───── DOCUMENT SECTION

- ICD-9-CM: 37.31
- MeSH: D010492

= Pericardiectomy =

Partial or complete removal of the pericardium

Pericardiectomy is the surgical removal of part or most of the pericardium. This operation is most commonly used to relieve constrictive pericarditis, or to remove a pericardium that is calcified and fibrous. It may also be used for severe or recurrent cases of pericardial effusion. Post-operative outcomes and mortality are significantly impacted by the disease it is used to treat.

== Uses ==
Pericardiectomy is used to treat constrictive pericarditis, which is caused by a variety of conditions. It is also used to treat recurring cases of pericardial effusion.

== Contra-indications ==
Pericardiectomy should not be used if more minor procedures are more appropriate, such as a pericardial window. Pericardiectomy may not be appropriate for patients who already have a poor prognosis, as its medical benefit is reduced. This is because pericardiectomy has a higher rate of complications and a higher mortality. More conservative treatment may use diuretics, digoxin, steroids, NSAIDs, or antibiotics to change cardiovascular physiology without treating the underlying pathology, which is appropriate for those not suitable for major surgery. Some patients may undergo conservative treatment for a number of months before pericardiectomy is considered truly necessary.

──────────
───── DATA PROVIDED

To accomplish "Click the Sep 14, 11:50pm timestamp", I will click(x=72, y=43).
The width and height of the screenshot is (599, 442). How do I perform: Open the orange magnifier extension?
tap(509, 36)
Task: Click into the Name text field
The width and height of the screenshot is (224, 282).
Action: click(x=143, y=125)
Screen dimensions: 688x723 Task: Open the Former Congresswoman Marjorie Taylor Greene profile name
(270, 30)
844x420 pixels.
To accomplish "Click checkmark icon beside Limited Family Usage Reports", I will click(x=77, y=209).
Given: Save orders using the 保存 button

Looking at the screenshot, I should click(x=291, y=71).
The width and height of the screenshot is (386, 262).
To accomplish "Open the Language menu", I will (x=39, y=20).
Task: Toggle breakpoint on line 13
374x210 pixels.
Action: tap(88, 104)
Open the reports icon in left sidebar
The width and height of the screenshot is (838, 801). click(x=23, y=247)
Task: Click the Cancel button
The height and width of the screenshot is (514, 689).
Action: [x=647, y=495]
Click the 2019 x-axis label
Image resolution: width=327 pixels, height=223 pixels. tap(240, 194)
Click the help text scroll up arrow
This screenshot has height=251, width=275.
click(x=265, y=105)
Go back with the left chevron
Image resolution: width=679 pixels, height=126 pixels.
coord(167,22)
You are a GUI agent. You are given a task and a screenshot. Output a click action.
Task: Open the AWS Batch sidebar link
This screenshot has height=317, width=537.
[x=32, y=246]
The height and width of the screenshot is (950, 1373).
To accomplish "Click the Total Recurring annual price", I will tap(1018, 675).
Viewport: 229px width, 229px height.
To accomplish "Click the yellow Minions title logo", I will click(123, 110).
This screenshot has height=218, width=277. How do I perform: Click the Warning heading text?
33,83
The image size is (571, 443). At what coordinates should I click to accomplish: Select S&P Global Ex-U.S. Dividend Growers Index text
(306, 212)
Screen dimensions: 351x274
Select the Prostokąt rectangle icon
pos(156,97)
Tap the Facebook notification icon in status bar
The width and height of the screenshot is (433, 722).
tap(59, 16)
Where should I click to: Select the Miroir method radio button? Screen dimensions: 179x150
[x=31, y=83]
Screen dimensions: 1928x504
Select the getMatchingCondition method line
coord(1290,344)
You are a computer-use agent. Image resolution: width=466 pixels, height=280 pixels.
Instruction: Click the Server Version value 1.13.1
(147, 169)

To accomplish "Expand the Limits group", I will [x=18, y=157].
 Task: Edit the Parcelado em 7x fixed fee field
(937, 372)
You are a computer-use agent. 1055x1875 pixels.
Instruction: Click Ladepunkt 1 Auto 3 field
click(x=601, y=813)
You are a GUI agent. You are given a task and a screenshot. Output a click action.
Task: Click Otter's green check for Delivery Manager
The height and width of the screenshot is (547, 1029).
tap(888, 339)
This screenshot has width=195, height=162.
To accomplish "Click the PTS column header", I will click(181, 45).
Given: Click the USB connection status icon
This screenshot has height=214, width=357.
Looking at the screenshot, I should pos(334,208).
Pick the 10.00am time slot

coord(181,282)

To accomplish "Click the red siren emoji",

──────────

WHAT YOU WILL DO >>
- A) List every medication or drug class that the pericardiectomy article names as part of more conservative treatment.
- B) Extend the pericardiectomy article with a few more paragraphs that pick up after its final sentence.
The items that accompany this pericardiectomy article have no connection to it.

RESPONSES PER TASK >>
- A)
- diuretics
- digoxin
- steroids
- NSAIDs
- antibiotics

- B)
== Risks ==
Pericardiectomy can cause a number of cardiac issues, such as arrhythmia, low cardiac output syndrome, and myocardial infarction (in rare cases). There is some risk of damage to the pleural cavities around the lungs, which can lead to pneumonia, or pleural effusion. It also presents typical surgical risks, such as infection, anaesthesia complications, blood clots, and bleeding. There is a low risk of haemorrhage if the heart is perforated whilst removing the pericardium.

Outcomes after surgery depend significantly on the underlying cause of illness, and the function of the kidneys, left ventricle, and pulmonary arteries. Recovery from pericardial effusion treated with pericardiectomy is typically very good. However, its use for treating constrictive pericarditis has a fairly high mortality rate, initially between 5% and 15%. The 5-year survival rate is around 80%. The most common complication after surgery is reduced cardiac output, which occurs in between 14% and 28% of patients.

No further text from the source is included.